A bit about multilingualism and multiculturalism. Corina Moscovich

First semester is over... 
Different moments came to my mind, not just inside Uni; but for example waiting for the train with my colleagues. One time, someone started asking to the rest: How do you greet people in your country? How many kisses do you give when you great someone? And the answers were so interesting that I wanted to record them somehow. There we were, coming out of a class from a Master in Multilingualism and Multiculturalism and right there, we had reality.
I always explain to my friends and my family that I learn not just from the professors and the theory, but from my colleagues. I really enjoy spending time with them, asking or answering questions, sharing experiences, ways of teaching/learning.
That day at the train stop, I learnt about kisses and hugs being given for special occasions such as birthdays or farewells. I also learnt that my colleague from Japan did not greet his mother with a kiss before departing to Luxembourg, because they do not kiss each other.

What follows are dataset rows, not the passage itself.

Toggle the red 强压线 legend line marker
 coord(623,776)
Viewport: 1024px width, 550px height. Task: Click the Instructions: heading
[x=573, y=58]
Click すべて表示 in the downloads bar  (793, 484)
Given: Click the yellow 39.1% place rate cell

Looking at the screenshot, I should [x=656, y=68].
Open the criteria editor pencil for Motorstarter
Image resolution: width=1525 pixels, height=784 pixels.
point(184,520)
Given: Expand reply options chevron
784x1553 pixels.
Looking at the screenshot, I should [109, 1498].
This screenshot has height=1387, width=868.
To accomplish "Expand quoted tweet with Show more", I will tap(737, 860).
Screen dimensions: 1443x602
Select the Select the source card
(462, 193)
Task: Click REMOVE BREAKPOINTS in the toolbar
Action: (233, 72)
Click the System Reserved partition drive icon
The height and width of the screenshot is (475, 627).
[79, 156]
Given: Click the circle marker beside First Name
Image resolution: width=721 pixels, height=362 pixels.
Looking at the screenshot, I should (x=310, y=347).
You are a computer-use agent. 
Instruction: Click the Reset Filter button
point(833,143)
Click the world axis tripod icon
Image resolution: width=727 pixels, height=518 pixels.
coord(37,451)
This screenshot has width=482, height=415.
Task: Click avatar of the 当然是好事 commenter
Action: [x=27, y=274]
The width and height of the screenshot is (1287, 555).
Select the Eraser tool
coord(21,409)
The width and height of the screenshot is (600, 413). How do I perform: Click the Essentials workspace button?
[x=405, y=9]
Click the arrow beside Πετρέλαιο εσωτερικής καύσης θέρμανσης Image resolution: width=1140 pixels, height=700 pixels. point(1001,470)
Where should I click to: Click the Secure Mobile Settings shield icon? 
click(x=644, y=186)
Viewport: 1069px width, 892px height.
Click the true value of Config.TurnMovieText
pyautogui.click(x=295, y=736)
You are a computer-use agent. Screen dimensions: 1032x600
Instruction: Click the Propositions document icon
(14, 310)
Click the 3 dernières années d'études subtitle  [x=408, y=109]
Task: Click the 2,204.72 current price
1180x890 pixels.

One time, in a group we share on FB, someone posted: “We all know how dogs bark but how is it "translated" in your language?” Immediately people started talking about dog barking and how to say it in different languages. Although we knew that animals have different sounds in different languages, our answers really surprised us all: ham-ham in Romanian, waf or woef in Dutch, how how in Arabic, bau-bau in Bulgarian, Haf haf in Armenian, Wuff-Wuff in German, wan-wan in Japanese, hau hau in Slovak and in Polish, guau guau in Spanish, Bow bow in Hindi and in few other Indian languages. We were astonished to discover that gav-gav is used in Greek, Russian and Ukrainian and that Au au is used in Portuguese as well as Lithuanian.
Then, the conversation switched to proverbs about dogs and we discovered that a barking dog doesn´t bite was the same in mostly all the languages the debate included: "Perro que ladra no muerde", “Το σκυλί που γαυγίζει δεν δαγκώνει”, "cão que ladra não morde", “Căinele care latră, nu muşcă”, etc. This debate was very enriching as it showed us how through a simple question we can all help to provide data and then, compare the results.
For me, multilingualism always plays a good value. Multilingualism generally implies multiculturalism, as language is culture. Or, languages are cultures.